According to the CFPB, when customers were not asked and incentivized to take advantage of the so-called savings wallet then they did not save more and they continued to use more payday loans.
“This Project Catalyst research shows that encouraging and enabling users of prepaid cards to set aside funds can help people reach their short-term financial goals,” said CFPB Director Richard Cordray in a statement. “Importantly, it also shows that consumers who are encouraged to save can reduce their use of payday loans.”
The CFPB maintained the project for three months and tracked the users for an additional nine months. The researchers found that maximum savings had peaked at $150. After nine months, the savings had steadied at around $100.
CFPB study authors presented the idea that consumers, despite their income levels, want to save more. When they are given the option to save a portion of their income then they will do so, which is positive news.

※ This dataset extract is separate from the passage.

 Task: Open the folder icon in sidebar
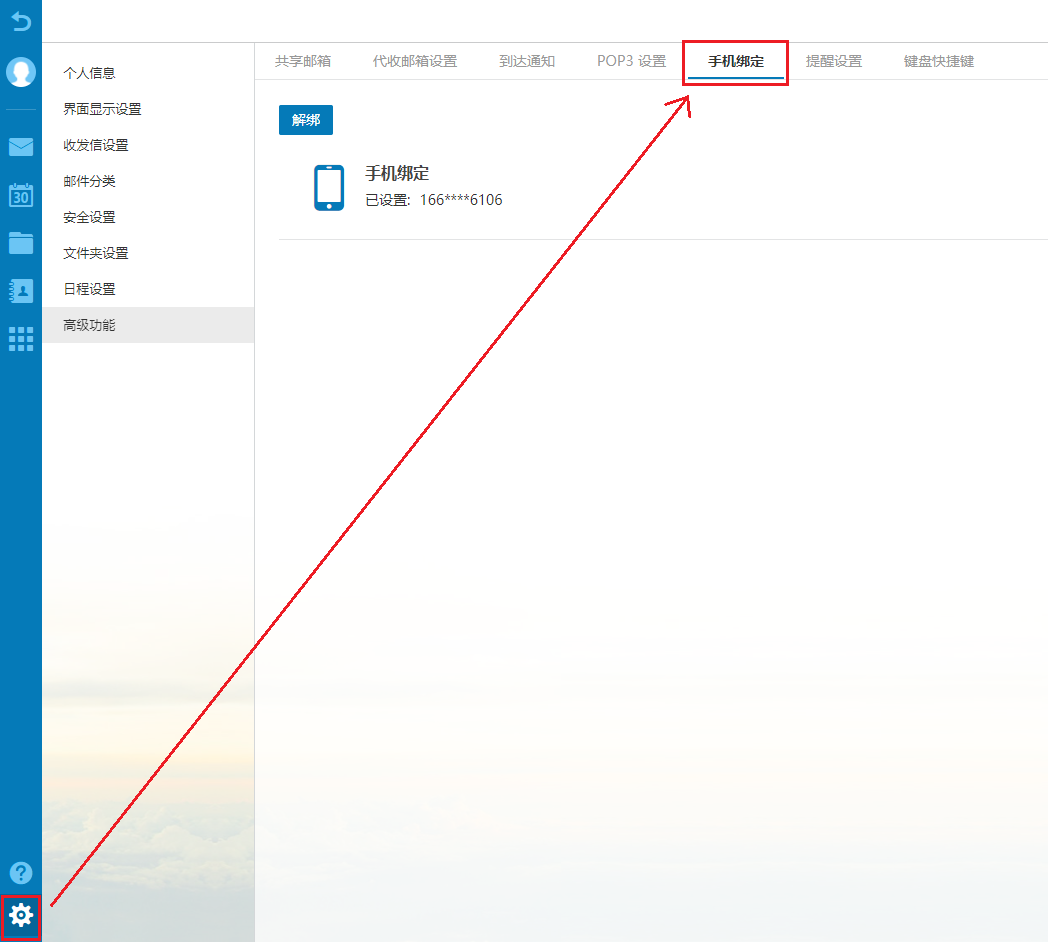[21, 242]
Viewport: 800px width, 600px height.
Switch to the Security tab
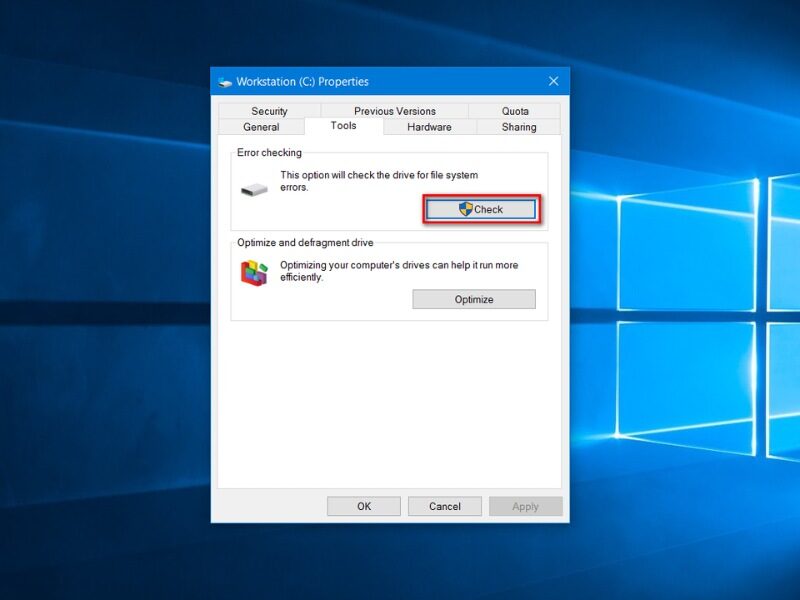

Researchers noted that this can be a common problem for low-income households. Since impoverished consumers do not have a savings account, they regularly use the funds in their checking account or they borrow funds from short-term, high-interest loan stores. These funds will be tapped to cover common expenses or to pay for an unforeseen event.
The CFPB believes that if consumers have a savings account then they can better attain their pecuniary objectives. Without one, the CFPB notes, they won’t be able to get very far in their monetary aims.
The CFPB’s research is actually required by the Dodd-Frank Wall Street Reform and Consumer Protection Act. Since its inception, the CFPB has launched an array of initiatives to provide consumers financial education and help individuals meet their ultimate savings goals.
Over the last couple of years, the CFPB has also been active in reining in the payday loan industry. The federal consumer watchdog agency believes that payday loans tend to negatively impact the impecunious households and neighborhoods across the United States.
This past spring, the CFPB unleashed the nation’s very first federal regulatory framework for the payday loan industry. Proponents of the payday loan industry purport that these regulations go too far, while payday loan critics argue that the new rules don’t go far enough. Members of Congress are trying to derail the proposal, while others are trying to get it to the desk of President Obama to sign and enact.